Monday, Jun. 08, 1970
The Unridable Bicycle
Hardly anything could be simpler: you hop on, grab the handlebars, press down on a pedal and roll off. Indeed, it is so easy for most people to ride a bicycle that science has hardly bothered to answer a very obvious question: What gives the bicycle its extraordinary stability? Properly curious, a British research chemist named David E.H. Jones decided to do a little backyard experimenting. His plan: to identify the bicycle's essential stabilizing features by building one that completely lacked them. In short, he would construct a totally unridable bicycle.
Easier said than done. First, Chemist Jones tested the common theory that the bicycle's front wheel acts like a stabilizing gyroscope. He attached a second front wheel, parallel to the first that did not quite touch the ground. It could thus be spun in the opposite direction of the standard wheel, canceling out the gyroscopic effect. Jones optimistically named his creation URB I (for Unridable Bicycle 1). But surprisingly enough it proved to be easily ridable.
Hot Caster. Next, Jones investigated the notion that a bicycle's stability somehow depends on the position of the front wheel's point of contact with the ground.
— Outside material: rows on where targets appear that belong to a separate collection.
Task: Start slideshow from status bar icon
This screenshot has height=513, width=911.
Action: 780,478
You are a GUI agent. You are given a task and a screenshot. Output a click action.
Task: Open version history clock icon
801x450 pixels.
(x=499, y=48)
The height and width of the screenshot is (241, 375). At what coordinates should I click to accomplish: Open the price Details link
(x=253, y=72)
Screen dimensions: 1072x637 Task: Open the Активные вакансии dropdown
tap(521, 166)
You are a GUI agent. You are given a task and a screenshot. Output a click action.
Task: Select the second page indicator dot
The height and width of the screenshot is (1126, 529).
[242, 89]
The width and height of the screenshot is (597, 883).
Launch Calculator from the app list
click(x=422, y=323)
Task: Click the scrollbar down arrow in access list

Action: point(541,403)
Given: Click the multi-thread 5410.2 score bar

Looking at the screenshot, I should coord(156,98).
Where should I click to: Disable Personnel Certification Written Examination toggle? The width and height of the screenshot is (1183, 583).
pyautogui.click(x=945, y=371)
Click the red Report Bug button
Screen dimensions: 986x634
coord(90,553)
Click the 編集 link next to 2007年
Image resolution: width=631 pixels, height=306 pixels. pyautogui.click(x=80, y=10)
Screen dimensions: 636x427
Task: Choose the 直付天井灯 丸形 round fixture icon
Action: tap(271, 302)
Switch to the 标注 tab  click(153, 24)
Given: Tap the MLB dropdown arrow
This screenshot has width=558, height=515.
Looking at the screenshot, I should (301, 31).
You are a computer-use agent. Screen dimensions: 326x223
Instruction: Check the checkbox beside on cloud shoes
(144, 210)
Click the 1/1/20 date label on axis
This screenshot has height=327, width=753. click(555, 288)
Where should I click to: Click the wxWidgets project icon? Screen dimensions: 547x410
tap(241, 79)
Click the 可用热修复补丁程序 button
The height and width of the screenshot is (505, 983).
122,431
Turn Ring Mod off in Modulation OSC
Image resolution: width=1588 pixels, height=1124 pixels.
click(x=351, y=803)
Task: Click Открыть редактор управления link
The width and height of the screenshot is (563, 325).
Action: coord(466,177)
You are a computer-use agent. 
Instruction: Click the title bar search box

The rider, after all, usually steers instinctively in the direction of a potential fall, thereby moving the point of contact to one side and increasing the bike's stability. To foil that balancing act, Jones replaced the regular front wheel with a small furniture caster mounted directly in line with the steering-post axis so that turning would not shift the point of contact. Trouble was. the caster quickly became almost red-hot and could not negotiate bumps more than a half inch high. Jones abandoned URB 11 as inconclusive.
Next, Jones turned the front wheel 180 degrees so that its point of contact was farther behind the steering axis than it is in an ordinary bike. Instead of riding the bike himself, he simply pushed it off. "Incredibly," he reports in Physics Today, "it ran on for yards before falling over." By moving back the contact point, Jones had inadvertently increased the front wheel's torque. This twisting force normally counteracts the bike's tendency to fall over by steering it in the direction it is leaning. URB III was. in fact, even more stable than an ordinary bicycle.
Baffled, he turned for help to a computer. After analyzing many more unridable designs, he finally felt ready to build URB IV, an awkward-looking machine whose front wheel was four inches ahead of the normal position. The result was smashingly successful. Even when it was given a hard shove forward, the riderless URB IV quickly toppled. "It seems a lot of tortuous effort to produce in the end a machine of absolutely no utility whatsoever," Jones concluded, "but that sets me firmly in the mainstream of modern technology."